The Mauritshuis is delighted to announce the launch of The Goldfinch, A Bird’s Eye View. This website
focusses entirely on the renowned painting The Goldfinch by Carel Fabritius. The user can explore a great many stories about this
world-famous painting, the bird it depicts and the artist through sound, animation and visuals. This story-telling website is the first in
a series to present the masterpieces of the Mauritshuis in a new and refreshing light. The museum aims to bring the stories about the
paintings in its collection to life and to make them accessible to virtual visitors throughout the world.
‘This website The Goldfinch, A bird’s eye view helps us to tell wonderful stories about The Goldfinch and to share what we know about the painting.

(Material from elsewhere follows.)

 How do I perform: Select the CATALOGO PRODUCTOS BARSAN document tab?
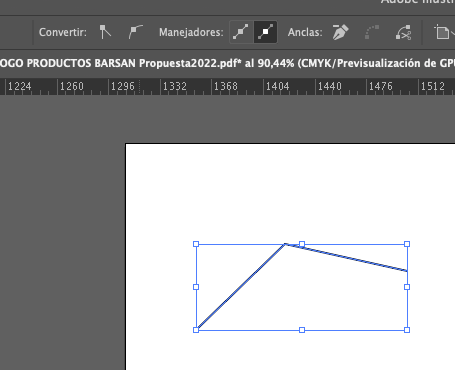(x=227, y=63)

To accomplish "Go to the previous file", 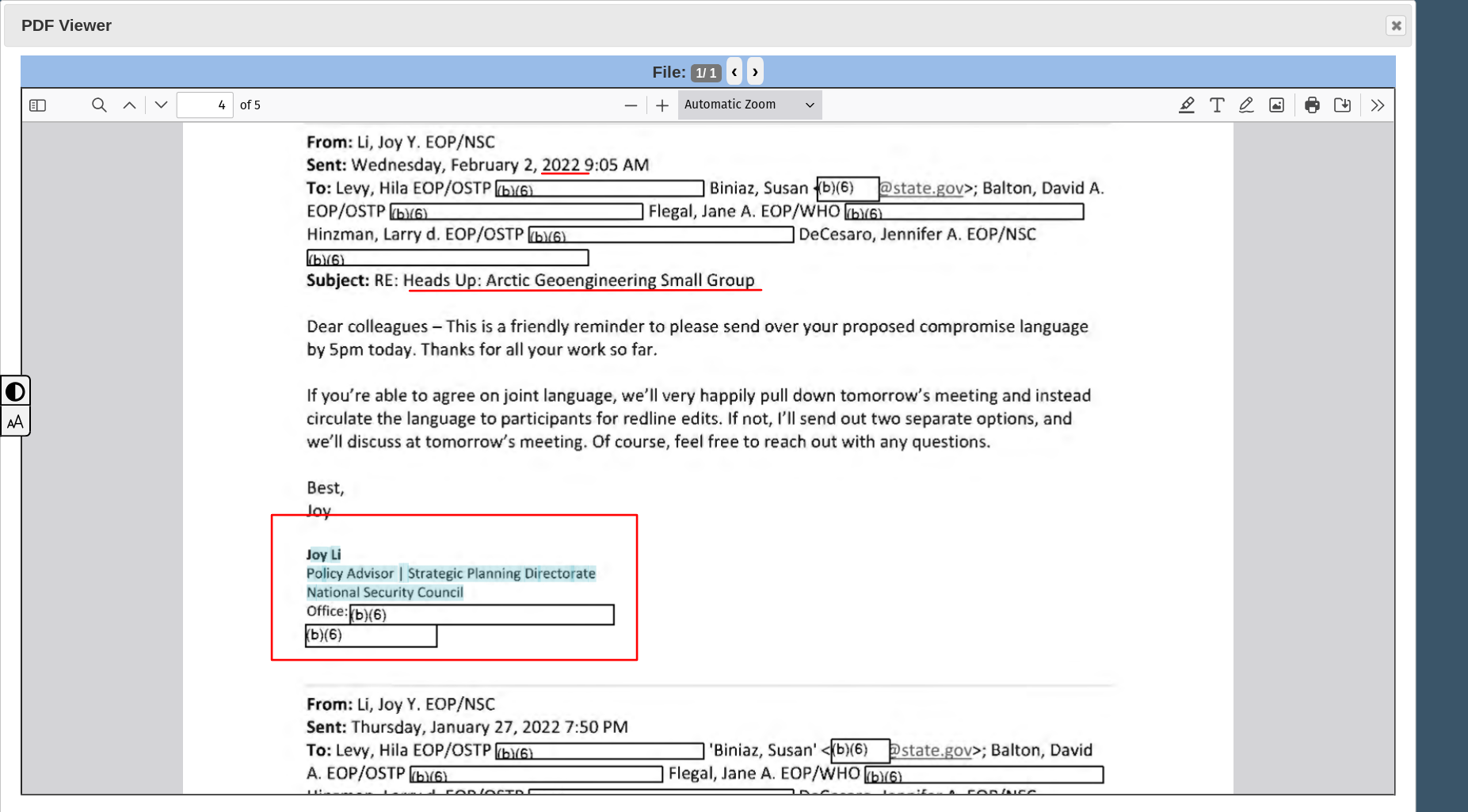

This is in keeping with our mission, to share the very best of Dutch painting of the Golden Age with a broad audience,’ says Emilie Gordenker,
Director of the Mauritshuis.
Source of inspiration and public favourite
This masterpiece by Carel Fabritius, painted several centuries ago, is still a source of inspiration to many. The writer Donna Tartt described the work
as a ‘tiny, stand-alone masterpiece’ and devoted a best-selling novel to this goldfinch, which featured a reproduction of Fabritius’s painting on the
cover of her work. The composer Antonio Vivaldi wrote a special flute concert about the little bird, calling it ‘Il Gardellino’ (The Goldfinch). The
Scottish National Gallery in Edinburgh, which exhibited the painting in late 2016, described it as one of the most beautiful and mysterious paintings
of the Dutch Golden Age. Many visitors to the Mauritshuis sorely missed the picture while it was away. When The Goldfinch returned home to the
Mauritshuis, the Mauritshuis posted a short film about its return on social media. This film was shared over 1600 times and garnered 258,446 views.
The Goldfinch is one of the few works by Carel Fabritius to have survived. The painting is a touching portrait of a little bird standing against a white plastered wall.
The bird sits on its feeder and is attached by way of a chain to its claw. The goldfinch is characterized by the red markings on its head and the bright yellow stripe
on its black wing. Goldfinches, also known in Dutch as ‘water drawers’ (putters) were often kept as pets in the seventeenth century. They owe their nickname to
the fact that they could be taught to draw water from a bowl with a bucket the size of a thimble. Fabritius’s exceptional depiction was probably intended as a trompe l’oeil,
an optical illusion. It is possible that the painting was meant to be hung high up on a wall, as the goldfinch is depicted as seen from below. At first sight it must have
looked like a real little bird.
The realisation of The Goldfinch, A bird’s eye view was made possible by our main partner NN Group.
The Mauritshuis is home to the best of Dutch Golden Age painting. The compact yet world-renowned collection is located in the heart of The Hague in The Netherlands,
right next to the centre of government. Masterpieces such as Vermeer’s Girl with a Pearl Earring, The Anatomy Lesson of Dr. Nicolaes Tulp by Rembrandt, The Goldfinch by
Fabritius and The Bull by Potter are on permanent display in the intimate rooms of this seventeenth-century monument. More than two hundred top works by Dutch and
Flemish Old Masters are on display in this classic interior, that breathes a serene atmosphere of bygone days with its silken wall-coverings, sparkling chandeliers and
monumental painted ceilings. Genre paintings by Jan Steen, landscapes by Jacob van Ruysdael, still lifes by Adriaen Coorte and portraits by Rubens offer a rich and varied
representation of the painter’s art in the seventeenth century.